“Populist governments consider the public media as prey, but the moment they touch it, the value of that prey diminishes,” RSF’s Szalai says, noting that this ultimately undermines the population’s right to information and leads to lower public trust in mainstream media. “The level of independence of Slovak public media has always been lower than that in the Czech Republic.”
Yet even in Czechia, where trusted public media and robust journalistic independence have long been described as an exception among more illiberal neighbours, new threats are looming.
Signed in November as post-election coalition talks continued, the draft coalition agreement between Andrej Babis’s ANO, the far-right Freedom and Direct Democracy (SPD) party and the conservative Motorists for Themselves stipulates plans to scrap the licence fees for Czech Television (Česká televise) and Czech Radio (Český rozhlas), and introduce additional obligations and restrictions for NGOs receiving funding from abroad.
The two measures, according to watchdogs, risk “undermining the independence of public service media” by creating uncertainty about its funding, and could open the door to “political attacks on private-sector and Prague-based exiled media outlets.”
Ranked 10th in RSF’s World Press Freedom Index, the Czech Republic nevertheless “should now be considered at risk” because of the incoming government’s stance, warns Szalai.
During his first stint as prime minister from 2017 to 2021, Babis already had the Czech public service media in his sights, envisioning scrapping licence fees for pensioners and low-income households, and scheming to appoint friendly nominees to its governing council. His election defeat five years ago by a liberal-democratic coalition that vowed to strengthen the public media and support the independent press against today’s challenges was welcomed by those who worried about the future of media pluralism in Czechia.
But amid shifting priorities, internal divisions and powerful business interests, the ambitious agenda of the coalition was quickly downgraded and Fiala’s government only managed to raise – after over 15 years of being frozen – the monthly licence fees by 15 Czech crowns to 150 crowns (about 6 euros) for Czech Television and for Czech Radio by 10 crowns to 55 crowns per month (about 2.20 euros).
Yet even this watered-down success is now at risk as Babis and his coalition partners rail against a public service media they accuse – not unlike what has been heard in Slovakia or Hungary – of being wasteful, non-transparent and liberally biased in their coverage.

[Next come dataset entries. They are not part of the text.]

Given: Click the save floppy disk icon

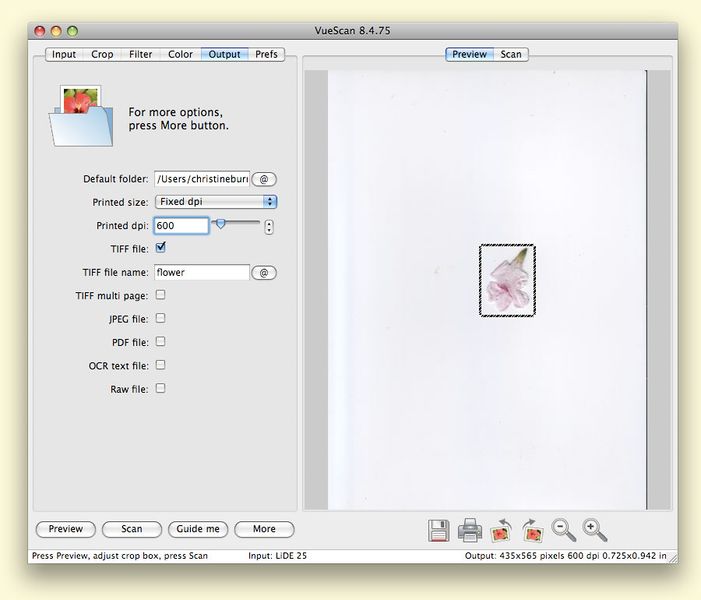Looking at the screenshot, I should pyautogui.click(x=437, y=530).
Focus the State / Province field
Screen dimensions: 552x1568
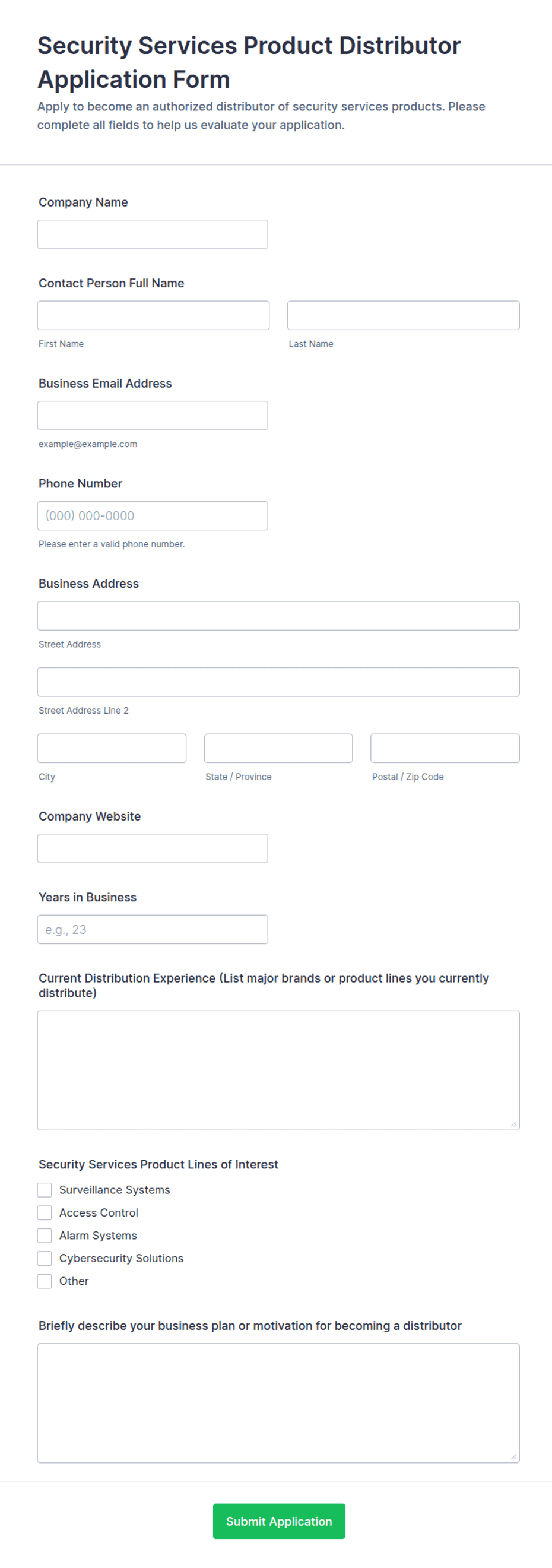click(278, 748)
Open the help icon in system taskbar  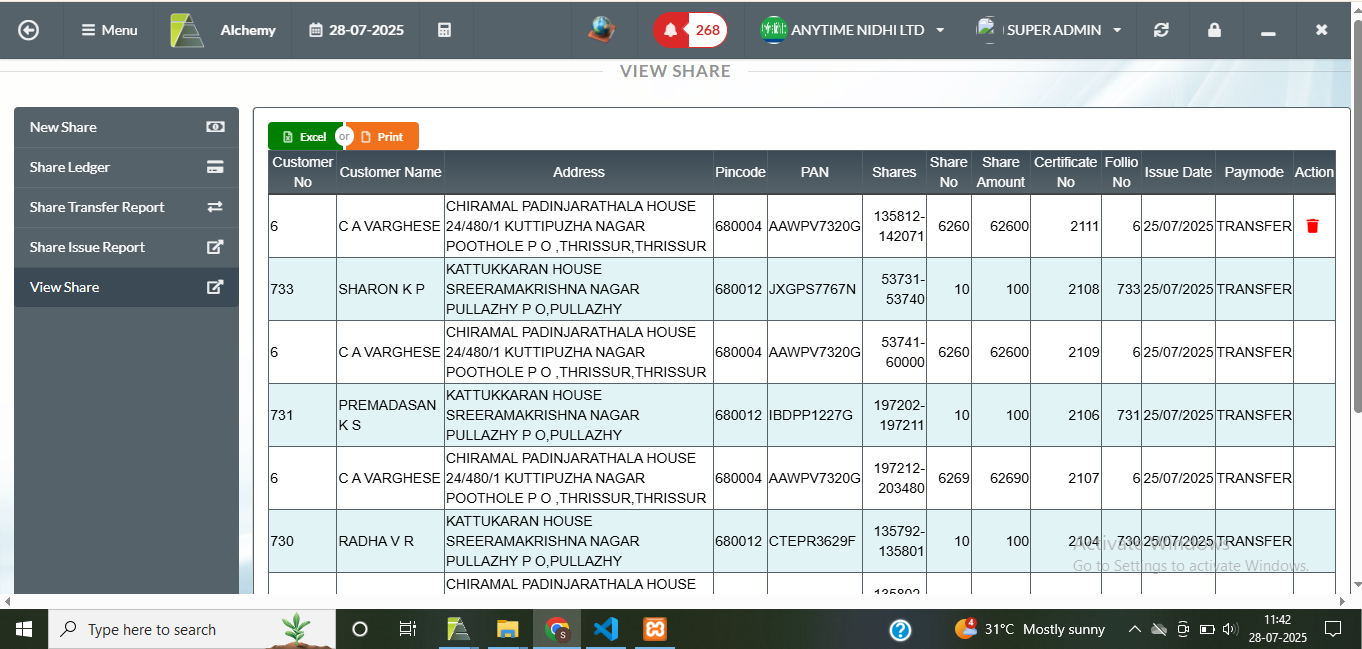coord(900,629)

“For ANO, the approach is both tactical, in that they feel Czech Television and Czech Radio are biased against them; and populist, because many of their electorate, who are from lower down on the economic scale, don’t like paying the licence fee,” Martina Urbanikova, a media expert and assistant professor at Masaryk University in Brno, previously told BIRN.
While RSF’s Szalai admits that it is the “legitimate right” of the incoming coalition to change the funding mechanisms of public media, the lack of a viable alternative is sparking concerns that the planned moves to finance them directly from the state budget is “just a means for political control”.
Emboldened by his landslide election victory in October and dependent on more extremist coalition partners, Babis may prove more assertive than during his first term in moving against media outlets and structures he regards as a threat, experts have warned.
Even without the licence fees, Szalai adds, there are ways to ensure that their funding can be “adequate, foreseeable and sustainable” in accordance with the new European Media Freedom Act, a set of new EU-wides rules aimed at ensuring the independent functioning of public service media, protecting editorial independence and journalistic sources, and strengthening the transparency of media ownership across the bloc.
Those measures, according to Szalai, could include creating a multi-annual plan, creating institutional safeguards, and establishing an independent body to evaluate the level of funding and needs of public media over the long term.